PALMER
POPULATION: 5,574 (2006)
LOCATION: In the center of the lush farmlands of the Matanuska Valley, 42 miles northeast of Anchorage on the Glenn Highway.
DESCRIPTION: A home-rule city in the Matanuska-Susitna Borough, sitting in a valley where farmers produce award-winning vegetables. Its economy depends on a diversity of retail and other services and on city, borough, state and federal government. Some light manufacturing occurs. Many residents work in Anchorage. About 70 residents hold commercial fishing permits. Palmer is home to 200 musk oxen, whose underwool -- qiviut -- is knitted into garments by Alaska Native women from 12 rural villages and sold by an Anchorage cooperative; the 75-acre musk ox farm is a tourist attraction. There are seven schools attended by about 3,000 students.
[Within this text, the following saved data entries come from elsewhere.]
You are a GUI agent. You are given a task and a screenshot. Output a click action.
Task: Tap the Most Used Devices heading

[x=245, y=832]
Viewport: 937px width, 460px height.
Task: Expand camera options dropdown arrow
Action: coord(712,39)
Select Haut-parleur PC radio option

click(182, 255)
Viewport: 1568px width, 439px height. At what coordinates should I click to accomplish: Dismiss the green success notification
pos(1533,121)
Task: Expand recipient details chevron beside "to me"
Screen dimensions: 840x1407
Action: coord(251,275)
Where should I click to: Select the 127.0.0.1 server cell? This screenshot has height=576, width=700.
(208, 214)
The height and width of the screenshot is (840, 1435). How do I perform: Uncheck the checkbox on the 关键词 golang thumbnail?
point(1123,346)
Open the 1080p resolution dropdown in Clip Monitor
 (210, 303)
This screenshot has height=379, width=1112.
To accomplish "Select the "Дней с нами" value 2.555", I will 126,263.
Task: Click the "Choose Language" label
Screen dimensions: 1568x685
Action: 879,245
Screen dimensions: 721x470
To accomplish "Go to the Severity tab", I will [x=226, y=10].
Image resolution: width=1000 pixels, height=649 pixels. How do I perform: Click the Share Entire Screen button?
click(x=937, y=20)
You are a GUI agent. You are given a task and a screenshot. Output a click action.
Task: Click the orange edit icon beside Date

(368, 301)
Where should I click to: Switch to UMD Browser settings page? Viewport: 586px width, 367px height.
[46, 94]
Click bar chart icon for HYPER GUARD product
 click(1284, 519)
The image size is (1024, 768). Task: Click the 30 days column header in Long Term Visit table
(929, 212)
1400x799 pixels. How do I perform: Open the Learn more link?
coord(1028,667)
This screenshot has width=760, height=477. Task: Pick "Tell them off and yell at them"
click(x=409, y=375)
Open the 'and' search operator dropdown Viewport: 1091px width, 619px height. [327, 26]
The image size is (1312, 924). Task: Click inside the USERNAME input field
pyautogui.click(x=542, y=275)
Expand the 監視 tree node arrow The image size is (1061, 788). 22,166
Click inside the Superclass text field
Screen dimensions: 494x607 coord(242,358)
HISTORY: Two groups of Athabascans, the Ahtna and Dena'ina, have lived in this region for centuries. George Palmer, a trader from Knik, is said to have arrived in 1875 and, about 15 years later, established a trading post on the Matanuska River. A railway siding was constructed in 1916. In 1935, Palmer became the site of one of the most unusual experiments in U.S. history: the Matanuska Valley Colony. The Federal Emergency Relief Administration, one of many New Deal agencies created by President Roosevelt, planned an agricultural colony in Alaska, and 203 families, mostly from Michigan, Wisconsin and Minnesota, were invited to join. They arrived in summer 1935. Although the failure rate was high, many of their descendants live in the Valley today. The City of Palmer was formed in 1951. Construction of the statewide road system and the rapid development of Anchorage have fueled growth in the area.